* **Directive**: Rewrite every item below, putting "Display" in place of "Viewport" each time it occurs and leaving everything else unchanged.

* **Material provided**:
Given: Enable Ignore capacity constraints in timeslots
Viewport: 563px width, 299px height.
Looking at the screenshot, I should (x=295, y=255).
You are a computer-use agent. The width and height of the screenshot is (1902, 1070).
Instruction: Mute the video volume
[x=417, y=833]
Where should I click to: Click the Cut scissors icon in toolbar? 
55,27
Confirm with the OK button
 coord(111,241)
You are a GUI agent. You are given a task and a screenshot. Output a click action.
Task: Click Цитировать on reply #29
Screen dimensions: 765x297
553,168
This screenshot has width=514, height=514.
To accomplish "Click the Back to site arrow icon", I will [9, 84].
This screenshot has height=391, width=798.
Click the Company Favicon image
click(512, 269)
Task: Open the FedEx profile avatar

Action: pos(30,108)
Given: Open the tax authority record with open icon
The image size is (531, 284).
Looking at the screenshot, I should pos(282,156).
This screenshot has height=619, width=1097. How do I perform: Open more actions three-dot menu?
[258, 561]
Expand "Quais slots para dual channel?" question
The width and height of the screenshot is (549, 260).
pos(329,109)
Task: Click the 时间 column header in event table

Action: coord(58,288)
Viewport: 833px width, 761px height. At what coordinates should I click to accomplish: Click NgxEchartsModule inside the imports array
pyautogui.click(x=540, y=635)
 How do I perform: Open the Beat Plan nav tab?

* **Written answer**:
Given: Enable Ignore capacity constraints in timeslots
Display: 563px width, 299px height.
Looking at the screenshot, I should (x=295, y=255).
You are a computer-use agent. The width and height of the screenshot is (1902, 1070).
Instruction: Mute the video volume
[x=417, y=833]
Where should I click to: Click the Cut scissors icon in toolbar? 
55,27
Confirm with the OK button
 coord(111,241)
You are a GUI agent. You are given a task and a screenshot. Output a click action.
Task: Click Цитировать on reply #29
Screen dimensions: 765x297
553,168
This screenshot has width=514, height=514.
To accomplish "Click the Back to site arrow icon", I will [9, 84].
This screenshot has height=391, width=798.
Click the Company Favicon image
click(512, 269)
Task: Open the FedEx profile avatar

Action: pos(30,108)
Given: Open the tax authority record with open icon
The image size is (531, 284).
Looking at the screenshot, I should pos(282,156).
This screenshot has height=619, width=1097. How do I perform: Open more actions three-dot menu?
[258, 561]
Expand "Quais slots para dual channel?" question
The width and height of the screenshot is (549, 260).
pos(329,109)
Task: Click the 时间 column header in event table

Action: coord(58,288)
Display: 833px width, 761px height. At what coordinates should I click to accomplish: Click NgxEchartsModule inside the imports array
pyautogui.click(x=540, y=635)
 How do I perform: Open the Beat Plan nav tab?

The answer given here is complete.